__SELECTED EXTRACT__:
= Beginning of Section =
Tensions escalated across the nation as Republican Abraham Lincoln won office in 1860. This election caused the Lower South to secede and further isolated themselves from the nation and establish the Confederate States of America. By the time Lincoln took office in spring of 1861, America had already come face to face with civil war. Action was taken immediately as the South would stop at nothing to ensure slavery was permanent. Upper Southerners hoped that with Lincoln’s election, a compromise would be met while Northerners believed secessionists should be punished. Lincoln, on the other hand, would do whatever it took to keep the country united.
Over the next four years, America would be divided in the bloody, horrific war known as the American Civil War. The war was the largest and most destructive conflict in the West, thousands of soldiers died, fighting for what they believed right, never to return home. In the spring of 1865, the North won its victory and preserved the United States of America as one nation and ended the institution of slavery that had divided the country.
Solomon Northup was among the many free blacks who were kidnapped and sold into slavery, a reverse Underground Railroad.
The population of free slaves began to increase after the American Revolution, making free blacks easy prey for kidnappers. Once kidnapped, it was nearly impossible to regain your freedom. Freedom papers were destroyed and on the rare occasion that the papers were taken to court, the judge would dismiss them as forged. Northup was one of the few victims of the crime to regain freedom from slavery, having been rescued from a friend in New York.
= End of Section =
__DATASET CONTENT__:
= Beginning of Section =
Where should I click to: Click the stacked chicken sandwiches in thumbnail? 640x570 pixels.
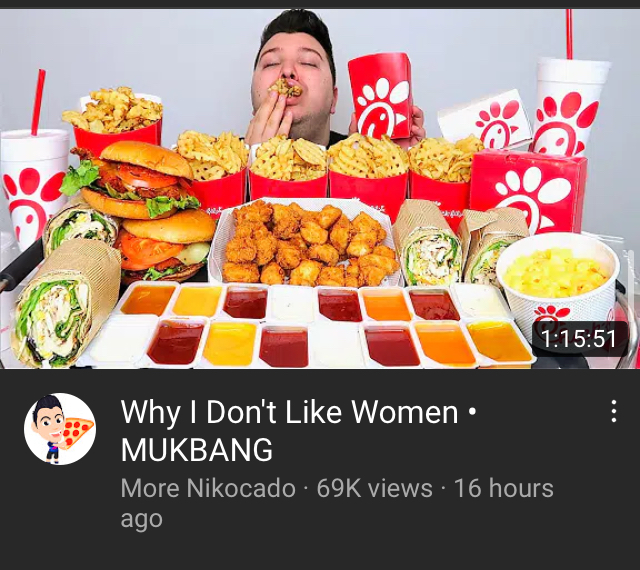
= End of Section =
__INSTRUCTIONS__:
1. Rewrite the paragraph of the Civil War passage beginning "Tensions escalated across the nation" in shorter form, keeping its main facts.
2. From the Civil War passage, extract the text from "Tensions escalated across" to "the country united.".
The listing has no connection to the Civil War passage.

__SOLUTIONS__:
1. Republican Abraham Lincoln's election in 1860 escalated tensions, leading the Lower South to secede and establish the Confederate States of America. By the time Lincoln took office in spring 1861, the nation already faced civil war. The South acted immediately to make slavery permanent. Upper Southerners hoped for a compromise, Northerners believed secessionists should be punished, and Lincoln would do whatever it took to keep the country united.

2.
Tensions escalated across the nation as Republican Abraham Lincoln won office in 1860. This election caused the Lower South to secede and further isolated themselves from the nation and establish the Confederate States of America. By the time Lincoln took office in spring of 1861, America had already come face to face with civil war. Action was taken immediately as the South would stop at nothing to ensure slavery was permanent. Upper Southerners hoped that with Lincoln’s election, a compromise would be met while Northerners believed secessionists should be punished. Lincoln, on the other hand, would do whatever it took to keep the country united.